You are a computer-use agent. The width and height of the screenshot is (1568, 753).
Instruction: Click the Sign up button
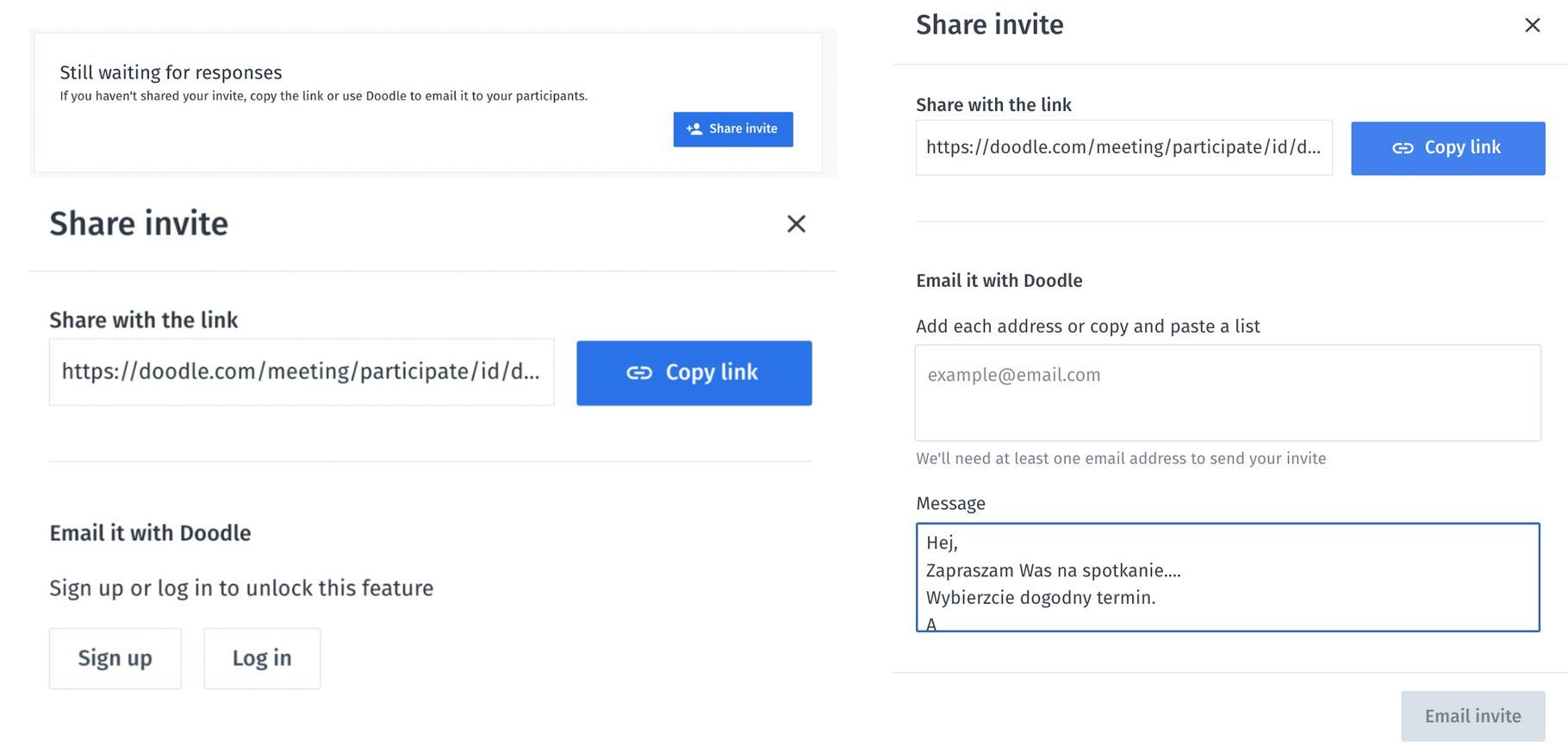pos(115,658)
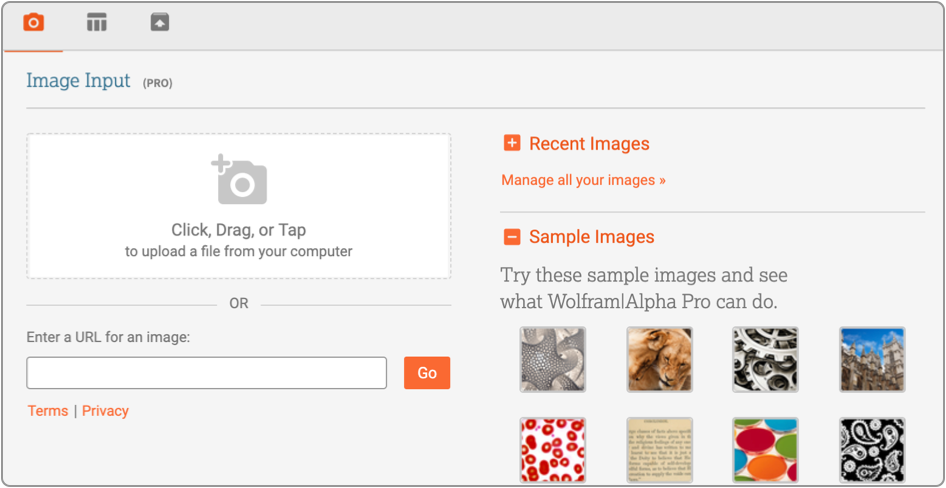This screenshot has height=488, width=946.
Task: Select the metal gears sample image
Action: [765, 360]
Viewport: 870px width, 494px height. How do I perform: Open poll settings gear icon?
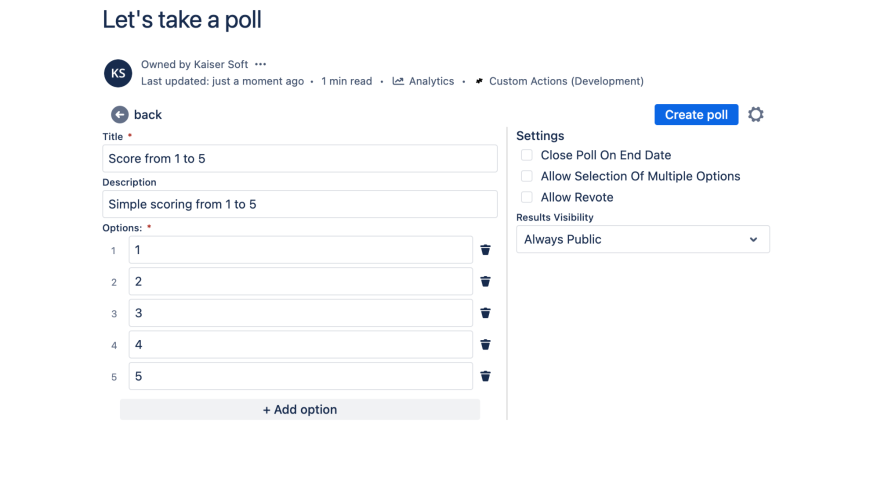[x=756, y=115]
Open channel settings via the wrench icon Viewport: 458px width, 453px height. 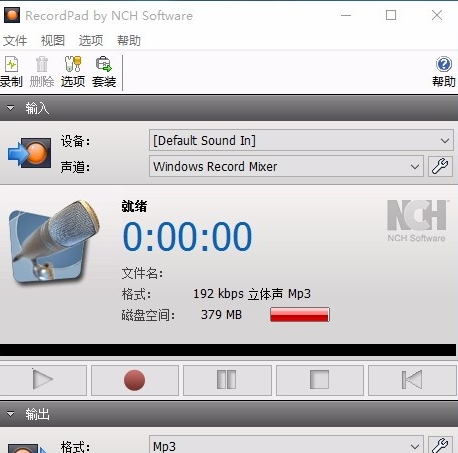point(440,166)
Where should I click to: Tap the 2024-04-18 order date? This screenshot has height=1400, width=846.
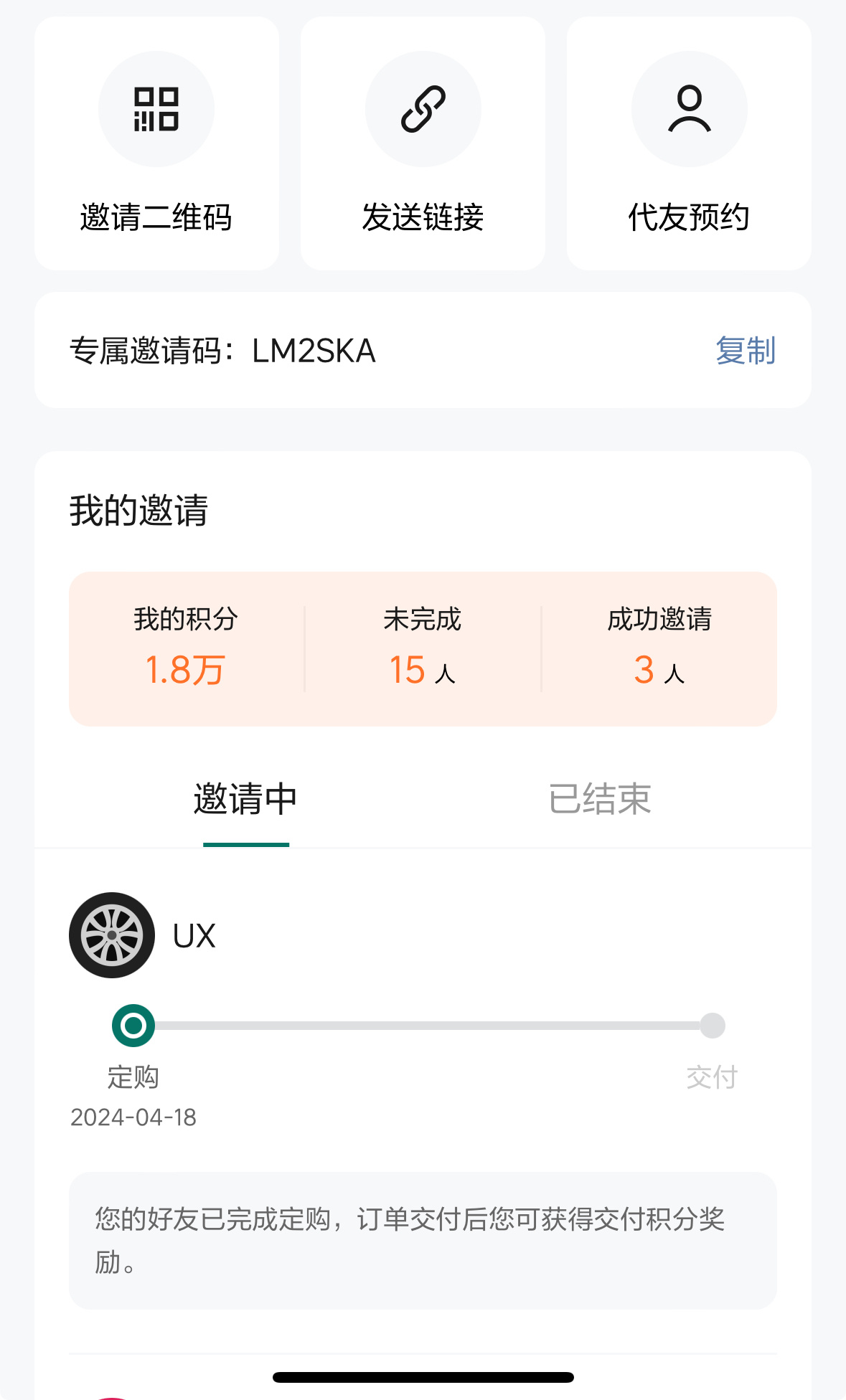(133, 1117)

════════

* **WHAT IS REQUIRED**
What you write must match, line for line, the records from the line containing "Where should I" through the last line, with every picture left out.

* **RESULT OF THE EXERCISE**
Where should I click to: Tap the 2024-04-18 order date? This screenshot has height=1400, width=846.
(133, 1117)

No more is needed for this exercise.